De même, seule la dernière position connue du scooter est nécessaire pour la gestion des vols lors d’une période de location. Cette hypothèse « ne suffit pas à justifier la collecte des données de géolocalisation toutes les 30 secondes de l’ensemble des trajets des utilisateurs. ».

Enfin, « la notification technique du scooter trop incliné ou l’appel de l’utilisateur » suffit à informer Cityscoot d’un accident, afin de porter assistance à un utilisateur.
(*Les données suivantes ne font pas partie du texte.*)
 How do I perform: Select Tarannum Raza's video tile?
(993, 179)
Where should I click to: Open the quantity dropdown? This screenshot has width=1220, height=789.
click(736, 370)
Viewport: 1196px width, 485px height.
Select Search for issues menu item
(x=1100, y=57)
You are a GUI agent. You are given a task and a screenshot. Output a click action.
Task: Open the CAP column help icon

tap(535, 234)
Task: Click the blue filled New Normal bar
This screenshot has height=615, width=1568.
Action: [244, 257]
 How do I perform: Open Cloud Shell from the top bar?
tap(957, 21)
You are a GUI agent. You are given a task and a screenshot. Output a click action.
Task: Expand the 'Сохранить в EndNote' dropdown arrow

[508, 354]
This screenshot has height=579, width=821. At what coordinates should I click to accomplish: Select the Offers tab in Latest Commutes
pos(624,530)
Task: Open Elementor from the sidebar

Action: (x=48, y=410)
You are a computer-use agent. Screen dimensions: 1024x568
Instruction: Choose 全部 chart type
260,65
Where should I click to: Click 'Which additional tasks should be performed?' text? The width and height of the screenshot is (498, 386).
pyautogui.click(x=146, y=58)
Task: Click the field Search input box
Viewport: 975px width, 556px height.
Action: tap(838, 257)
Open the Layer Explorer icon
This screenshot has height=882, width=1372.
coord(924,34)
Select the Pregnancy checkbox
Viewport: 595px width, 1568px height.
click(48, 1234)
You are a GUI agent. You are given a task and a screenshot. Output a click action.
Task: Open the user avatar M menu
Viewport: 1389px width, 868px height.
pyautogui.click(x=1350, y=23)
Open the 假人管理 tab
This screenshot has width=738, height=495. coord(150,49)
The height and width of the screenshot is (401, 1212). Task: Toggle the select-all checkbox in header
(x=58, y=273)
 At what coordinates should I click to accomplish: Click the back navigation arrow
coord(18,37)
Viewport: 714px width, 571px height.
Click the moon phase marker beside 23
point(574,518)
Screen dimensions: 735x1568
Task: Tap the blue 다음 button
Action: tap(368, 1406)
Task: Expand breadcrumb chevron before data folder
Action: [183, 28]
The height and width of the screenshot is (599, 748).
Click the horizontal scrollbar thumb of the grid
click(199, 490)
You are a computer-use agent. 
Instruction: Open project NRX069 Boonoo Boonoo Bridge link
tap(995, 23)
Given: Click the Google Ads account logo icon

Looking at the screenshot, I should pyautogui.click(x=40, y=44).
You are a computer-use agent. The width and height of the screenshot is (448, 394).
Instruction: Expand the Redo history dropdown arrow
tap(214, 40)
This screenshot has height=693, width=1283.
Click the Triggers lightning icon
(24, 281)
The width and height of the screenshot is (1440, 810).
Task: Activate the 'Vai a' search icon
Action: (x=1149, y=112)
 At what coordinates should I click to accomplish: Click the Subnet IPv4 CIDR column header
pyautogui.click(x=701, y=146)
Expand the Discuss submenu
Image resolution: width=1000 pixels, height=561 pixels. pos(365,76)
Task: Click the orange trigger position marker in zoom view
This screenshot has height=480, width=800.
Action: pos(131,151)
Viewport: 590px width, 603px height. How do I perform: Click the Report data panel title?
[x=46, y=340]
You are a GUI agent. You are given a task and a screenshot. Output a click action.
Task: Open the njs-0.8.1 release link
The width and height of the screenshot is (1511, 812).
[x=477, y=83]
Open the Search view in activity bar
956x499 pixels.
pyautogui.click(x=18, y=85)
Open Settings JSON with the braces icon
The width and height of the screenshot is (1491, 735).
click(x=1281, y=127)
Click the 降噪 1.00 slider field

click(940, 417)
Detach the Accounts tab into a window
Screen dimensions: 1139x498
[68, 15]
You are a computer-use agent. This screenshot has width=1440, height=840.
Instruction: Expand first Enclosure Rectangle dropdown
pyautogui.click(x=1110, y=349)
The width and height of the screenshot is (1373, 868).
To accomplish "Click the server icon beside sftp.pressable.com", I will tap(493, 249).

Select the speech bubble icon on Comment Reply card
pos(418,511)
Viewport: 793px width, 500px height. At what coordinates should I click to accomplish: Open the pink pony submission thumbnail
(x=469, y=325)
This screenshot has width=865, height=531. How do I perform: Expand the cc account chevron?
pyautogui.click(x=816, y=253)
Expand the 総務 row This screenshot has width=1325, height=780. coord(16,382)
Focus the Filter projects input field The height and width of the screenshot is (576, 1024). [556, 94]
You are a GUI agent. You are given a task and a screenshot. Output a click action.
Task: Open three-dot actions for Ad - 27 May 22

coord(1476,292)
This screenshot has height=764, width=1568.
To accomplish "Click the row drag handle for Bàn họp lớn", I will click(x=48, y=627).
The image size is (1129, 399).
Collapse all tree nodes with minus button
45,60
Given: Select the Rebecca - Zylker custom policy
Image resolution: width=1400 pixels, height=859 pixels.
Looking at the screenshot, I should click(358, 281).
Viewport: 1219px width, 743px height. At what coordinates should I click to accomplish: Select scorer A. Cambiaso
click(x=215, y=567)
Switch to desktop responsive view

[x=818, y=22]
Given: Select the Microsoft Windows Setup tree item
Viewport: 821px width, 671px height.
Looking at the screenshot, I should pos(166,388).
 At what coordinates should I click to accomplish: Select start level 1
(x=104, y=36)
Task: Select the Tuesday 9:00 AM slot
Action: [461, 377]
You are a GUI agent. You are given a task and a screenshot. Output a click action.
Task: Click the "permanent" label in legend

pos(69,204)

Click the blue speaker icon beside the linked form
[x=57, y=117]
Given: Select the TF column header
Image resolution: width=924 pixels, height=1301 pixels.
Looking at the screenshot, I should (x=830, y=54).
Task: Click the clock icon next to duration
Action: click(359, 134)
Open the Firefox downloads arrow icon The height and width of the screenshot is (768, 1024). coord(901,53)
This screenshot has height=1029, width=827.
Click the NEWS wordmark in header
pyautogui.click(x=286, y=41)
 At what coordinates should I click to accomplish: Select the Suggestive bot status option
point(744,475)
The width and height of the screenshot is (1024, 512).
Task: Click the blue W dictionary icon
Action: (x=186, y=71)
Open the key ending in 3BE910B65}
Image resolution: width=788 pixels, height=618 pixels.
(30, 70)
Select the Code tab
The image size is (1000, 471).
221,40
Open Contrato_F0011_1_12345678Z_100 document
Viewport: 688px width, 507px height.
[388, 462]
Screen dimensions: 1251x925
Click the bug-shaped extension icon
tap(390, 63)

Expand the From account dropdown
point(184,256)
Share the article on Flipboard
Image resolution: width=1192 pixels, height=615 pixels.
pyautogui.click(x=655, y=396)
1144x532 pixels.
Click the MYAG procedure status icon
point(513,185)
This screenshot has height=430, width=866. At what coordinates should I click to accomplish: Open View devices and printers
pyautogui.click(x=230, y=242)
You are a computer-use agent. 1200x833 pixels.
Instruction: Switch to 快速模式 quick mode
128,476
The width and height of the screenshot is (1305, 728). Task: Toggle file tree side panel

La géolocalisation n’est donc ni adéquate ni pertinente au regard de cette finalité.

En conséquence, la CNIL a prononcé une amende de 125 000 euros à l’encontre de Cityscoot au regard des manquements constitués aux articles 5, paragraphe 1, c) et 28, paragraphe 3 du RGPD et une amende de 25 000 euros au regard du manquement constitué à l’article 82 de la Loi Informatique et Libertés.

Cette décision s’inscrit dans le droit fil de celle du 7 juillet 2022 à l’encontre d’Ubeeqo, filiale d’autopartage d’Europcar.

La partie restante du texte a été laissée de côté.